### Supplied passage
Training Professionals – Career Training 

Ben Franklin’s SGICC Releases Updated Study Summarizing Shale Gas Wastewater Treatment and Disposal

Ben Franklin’s SGICC Releases Updated Study Summarizing Shale Gas Wastewater Treatment and Disposal in Pennsylvania in 2014

 STATE COLLEGE, PA – In 2012 the Ben Franklin Shale Gas Innovation & Commercialization Center (www.sgicc.org) commissioned a study on the status of wastewater being produced in the Commonwealth of Pennsylvania.  Now, three years later, SGICC is updating the report, not only because of the slowdown in the drilling process across the Commonwealth, but also due to the rapid change the shale industry has made in management techniques for the wastewater from shale gas and NGL extraction. See the new 2015 report, as well as the 2012 version, on the SGICC web site at http://www.sgicc.org/research–reports.html.

SGICC hired Wunz Associates, LLC to undertake the study as a follow up to their 2012 effort. An exhaustive search of the Pennsylvania Department of Environmental Protection (PADEP) wastewater reporting records was undertaken, coupled with discussions with leading companies treating the wastewater for the industry. In addition to posting the Wunz Associate report at the link above, a second report generated by Eureka Resources, LLC regarding their Standing Stone treatment facility operations in Bradford County, PA and published in SPE International in 2015 is also available.

### Material

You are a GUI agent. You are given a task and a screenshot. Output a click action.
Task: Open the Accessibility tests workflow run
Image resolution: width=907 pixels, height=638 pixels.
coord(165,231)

### To do
1. List every distinct year mentioned in the shale gas wastewater study text.
2. From the shale gas wastewater study text, quote the stretch from "SGICC hired Wunz" through "is also available.".
Work only from the text about the shale gas wastewater study.

### Written responses
1. 2012, 2014, 2015

2.
SGICC hired Wunz Associates, LLC to undertake the study as a follow up to their 2012 effort. An exhaustive search of the Pennsylvania Department of Environmental Protection (PADEP) wastewater reporting records was undertaken, coupled with discussions with leading companies treating the wastewater for the industry. In addition to posting the Wunz Associate report at the link above, a second report generated by Eureka Resources, LLC regarding their Standing Stone treatment facility operations in Bradford County, PA and published in SPE International in 2015 is also available.